Elementar, meu caro Watson, entre mortos e afogados flutua impávida a estrutura do poder real, esse contubérnio entre o dinheiro e a política. Mandam e desmandam os mesmos grupos de sempre, reforçados agora pela presença dos yuppies cosmopolitas da finança globalizada. A grande inovação dos tempos, além da internet e do celular, é a porta giratória entre as mesas de operação das instituições financeiras e as burocracias econômicas executoras dos projetos e programas da privataria. Nesse bloco hegemônico não faltam os serviçais da mídia, infatigáveis em apresentar esses companheiros de jornada como portadores de um saber superior, o único capaz de assegurar, aos olhos dos mercados financeiros, a credibilidade da política econômica. 

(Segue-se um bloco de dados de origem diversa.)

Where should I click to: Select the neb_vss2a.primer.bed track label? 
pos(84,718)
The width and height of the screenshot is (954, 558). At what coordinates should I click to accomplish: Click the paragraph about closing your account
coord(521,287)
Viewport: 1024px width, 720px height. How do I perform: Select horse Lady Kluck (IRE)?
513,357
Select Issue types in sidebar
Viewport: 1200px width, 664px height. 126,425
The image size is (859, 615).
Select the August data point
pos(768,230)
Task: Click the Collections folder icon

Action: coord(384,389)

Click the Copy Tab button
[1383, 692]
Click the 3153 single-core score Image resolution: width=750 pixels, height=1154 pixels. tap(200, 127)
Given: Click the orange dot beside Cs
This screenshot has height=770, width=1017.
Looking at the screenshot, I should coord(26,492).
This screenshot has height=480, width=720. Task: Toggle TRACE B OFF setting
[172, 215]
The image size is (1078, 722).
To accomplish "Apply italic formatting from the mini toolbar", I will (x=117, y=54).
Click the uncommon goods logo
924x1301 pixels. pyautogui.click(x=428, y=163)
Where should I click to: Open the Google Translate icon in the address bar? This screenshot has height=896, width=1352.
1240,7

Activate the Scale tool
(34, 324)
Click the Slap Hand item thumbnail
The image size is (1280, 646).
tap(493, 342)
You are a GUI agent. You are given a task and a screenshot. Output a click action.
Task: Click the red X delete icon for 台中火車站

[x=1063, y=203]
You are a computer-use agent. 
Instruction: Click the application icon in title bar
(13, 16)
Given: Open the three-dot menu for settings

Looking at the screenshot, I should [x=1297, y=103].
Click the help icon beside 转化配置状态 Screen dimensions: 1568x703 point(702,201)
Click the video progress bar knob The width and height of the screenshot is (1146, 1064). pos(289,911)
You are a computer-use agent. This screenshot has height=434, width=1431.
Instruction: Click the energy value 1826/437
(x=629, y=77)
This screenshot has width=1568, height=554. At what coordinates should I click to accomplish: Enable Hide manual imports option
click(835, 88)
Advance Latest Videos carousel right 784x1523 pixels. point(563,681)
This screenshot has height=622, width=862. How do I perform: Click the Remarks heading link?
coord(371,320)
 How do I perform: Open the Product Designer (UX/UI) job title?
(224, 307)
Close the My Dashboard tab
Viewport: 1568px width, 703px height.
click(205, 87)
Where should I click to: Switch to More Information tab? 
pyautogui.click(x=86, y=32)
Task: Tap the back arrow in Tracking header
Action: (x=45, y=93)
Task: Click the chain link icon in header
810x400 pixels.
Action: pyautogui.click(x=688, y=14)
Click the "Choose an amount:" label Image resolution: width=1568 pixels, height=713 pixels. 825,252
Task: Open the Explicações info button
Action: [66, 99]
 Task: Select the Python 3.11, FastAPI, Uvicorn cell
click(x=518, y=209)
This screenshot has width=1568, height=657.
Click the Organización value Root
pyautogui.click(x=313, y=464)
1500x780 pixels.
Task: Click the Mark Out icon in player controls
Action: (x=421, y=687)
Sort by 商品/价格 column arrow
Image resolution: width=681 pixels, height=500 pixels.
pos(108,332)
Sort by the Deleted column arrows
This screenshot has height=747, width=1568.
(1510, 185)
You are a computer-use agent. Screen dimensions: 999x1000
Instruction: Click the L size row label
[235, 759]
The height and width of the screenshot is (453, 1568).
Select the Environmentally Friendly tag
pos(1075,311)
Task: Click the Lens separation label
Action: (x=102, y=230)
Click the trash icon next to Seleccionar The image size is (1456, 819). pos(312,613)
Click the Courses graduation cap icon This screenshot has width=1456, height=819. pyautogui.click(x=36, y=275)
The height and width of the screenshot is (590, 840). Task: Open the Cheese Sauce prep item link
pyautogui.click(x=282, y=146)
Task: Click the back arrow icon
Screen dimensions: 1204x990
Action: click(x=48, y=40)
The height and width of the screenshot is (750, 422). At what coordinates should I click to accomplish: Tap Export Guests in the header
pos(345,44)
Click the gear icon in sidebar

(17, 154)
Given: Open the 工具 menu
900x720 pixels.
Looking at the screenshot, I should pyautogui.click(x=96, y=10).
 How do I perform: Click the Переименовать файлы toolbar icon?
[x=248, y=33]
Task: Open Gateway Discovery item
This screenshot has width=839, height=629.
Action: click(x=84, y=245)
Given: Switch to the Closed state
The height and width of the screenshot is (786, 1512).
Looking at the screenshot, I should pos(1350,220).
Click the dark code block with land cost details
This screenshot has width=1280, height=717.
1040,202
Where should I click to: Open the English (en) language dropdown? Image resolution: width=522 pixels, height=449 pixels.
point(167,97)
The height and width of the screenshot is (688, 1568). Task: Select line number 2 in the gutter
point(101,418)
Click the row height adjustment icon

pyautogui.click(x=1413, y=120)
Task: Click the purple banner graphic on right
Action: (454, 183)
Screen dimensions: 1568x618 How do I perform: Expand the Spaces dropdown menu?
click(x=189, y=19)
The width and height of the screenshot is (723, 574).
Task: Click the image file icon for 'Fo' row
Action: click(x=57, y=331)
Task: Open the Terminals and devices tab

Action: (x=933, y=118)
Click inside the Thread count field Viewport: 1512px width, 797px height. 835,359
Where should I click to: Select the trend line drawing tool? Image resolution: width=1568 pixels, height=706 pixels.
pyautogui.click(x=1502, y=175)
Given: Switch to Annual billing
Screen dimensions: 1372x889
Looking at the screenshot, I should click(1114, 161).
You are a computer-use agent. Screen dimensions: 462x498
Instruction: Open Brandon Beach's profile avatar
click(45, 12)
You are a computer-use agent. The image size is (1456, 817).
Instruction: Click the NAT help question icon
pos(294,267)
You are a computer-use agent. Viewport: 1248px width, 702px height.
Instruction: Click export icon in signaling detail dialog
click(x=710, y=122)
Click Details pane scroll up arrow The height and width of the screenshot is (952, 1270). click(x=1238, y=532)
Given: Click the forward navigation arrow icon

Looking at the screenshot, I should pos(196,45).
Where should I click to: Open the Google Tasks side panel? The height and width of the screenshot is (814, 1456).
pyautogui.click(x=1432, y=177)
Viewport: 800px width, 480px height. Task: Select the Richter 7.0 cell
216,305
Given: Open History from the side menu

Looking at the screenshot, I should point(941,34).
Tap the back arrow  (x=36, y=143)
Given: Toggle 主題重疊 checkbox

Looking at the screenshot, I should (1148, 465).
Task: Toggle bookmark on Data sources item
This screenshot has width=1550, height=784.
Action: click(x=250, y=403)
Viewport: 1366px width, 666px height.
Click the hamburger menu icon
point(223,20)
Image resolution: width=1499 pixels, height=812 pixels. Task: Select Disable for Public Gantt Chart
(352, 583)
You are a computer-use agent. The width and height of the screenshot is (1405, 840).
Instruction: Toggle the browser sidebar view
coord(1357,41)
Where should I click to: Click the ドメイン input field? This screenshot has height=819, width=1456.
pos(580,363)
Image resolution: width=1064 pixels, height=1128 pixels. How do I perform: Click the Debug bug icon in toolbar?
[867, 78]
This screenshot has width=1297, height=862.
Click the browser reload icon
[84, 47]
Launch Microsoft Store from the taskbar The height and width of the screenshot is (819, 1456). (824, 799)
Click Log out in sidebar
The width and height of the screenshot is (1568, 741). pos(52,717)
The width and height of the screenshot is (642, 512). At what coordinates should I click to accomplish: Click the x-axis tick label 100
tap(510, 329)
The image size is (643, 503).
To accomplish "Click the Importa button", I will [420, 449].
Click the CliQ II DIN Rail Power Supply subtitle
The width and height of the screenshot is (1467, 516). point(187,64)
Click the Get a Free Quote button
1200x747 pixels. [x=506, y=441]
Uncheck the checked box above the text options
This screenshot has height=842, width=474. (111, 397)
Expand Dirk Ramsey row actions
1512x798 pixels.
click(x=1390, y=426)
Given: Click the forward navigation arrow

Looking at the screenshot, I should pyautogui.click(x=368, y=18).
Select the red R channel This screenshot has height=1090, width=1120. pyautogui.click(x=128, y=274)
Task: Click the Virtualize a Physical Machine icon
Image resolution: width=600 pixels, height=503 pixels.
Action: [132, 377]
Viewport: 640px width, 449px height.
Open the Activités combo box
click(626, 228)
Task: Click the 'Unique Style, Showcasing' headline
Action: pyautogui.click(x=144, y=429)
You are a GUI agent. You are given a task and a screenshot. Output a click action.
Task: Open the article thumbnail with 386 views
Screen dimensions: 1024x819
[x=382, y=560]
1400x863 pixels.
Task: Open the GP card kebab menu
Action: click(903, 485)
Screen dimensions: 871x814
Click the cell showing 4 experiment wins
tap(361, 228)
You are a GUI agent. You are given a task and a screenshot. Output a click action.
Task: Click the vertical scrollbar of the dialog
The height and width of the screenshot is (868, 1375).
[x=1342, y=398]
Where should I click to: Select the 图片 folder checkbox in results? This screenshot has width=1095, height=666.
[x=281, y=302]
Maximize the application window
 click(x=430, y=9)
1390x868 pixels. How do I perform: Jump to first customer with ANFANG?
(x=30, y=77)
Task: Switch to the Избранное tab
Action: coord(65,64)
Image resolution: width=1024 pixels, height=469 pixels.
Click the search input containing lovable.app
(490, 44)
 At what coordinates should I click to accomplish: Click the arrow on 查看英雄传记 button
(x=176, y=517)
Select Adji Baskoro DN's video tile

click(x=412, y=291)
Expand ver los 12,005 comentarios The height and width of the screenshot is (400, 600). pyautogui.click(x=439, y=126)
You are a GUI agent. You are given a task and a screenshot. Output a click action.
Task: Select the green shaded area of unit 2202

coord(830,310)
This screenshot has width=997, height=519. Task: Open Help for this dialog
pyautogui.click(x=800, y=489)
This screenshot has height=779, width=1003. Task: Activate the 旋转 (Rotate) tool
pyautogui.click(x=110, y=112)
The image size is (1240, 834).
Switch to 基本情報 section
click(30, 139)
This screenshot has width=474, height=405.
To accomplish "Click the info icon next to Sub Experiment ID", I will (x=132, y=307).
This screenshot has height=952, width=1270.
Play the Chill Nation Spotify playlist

Mais do que isso, as normas do mercado passaram a ditar as regras da vida política. No Brasil de hoje, essa lógica fatal vem contaminando as instâncias decisivas do poder estatal. O sistema partidário e o financiamento das campanhas eleitorais parecem engendrados com o propósito de transformar o Congresso num mercado de balcão, onde os gritos de “compro” e “vendo” tornam ridícula a hipocrisia dos discursos moralistas dos plenários. 
O arbítrio, o favorecimento, o segredo, a obscuridade e o nepotismo eram os demônios que os valores da República restaurada pretendiam exorcizar. Pois os curupiras da Pátria Amada estão aí, livres e folgazões, gargalhando sobre as nossas incríveis esperanças. 
Nesta coluna, reescrevo um artigo publicado por ocasião da renúncia do então senador Antonio Carlos Magalhães. Mudam as máscaras, mas os personagens são os mesmos. Ao contrário do que se divulga, os senhores tornaram-se mais ferozes. Mas aprenderam a usar métodos mais sutis e eficientes para torturar coletivamente os cidadãos com as técnicas da desinformação, do massacre ideológico e da “espetacularização” da política.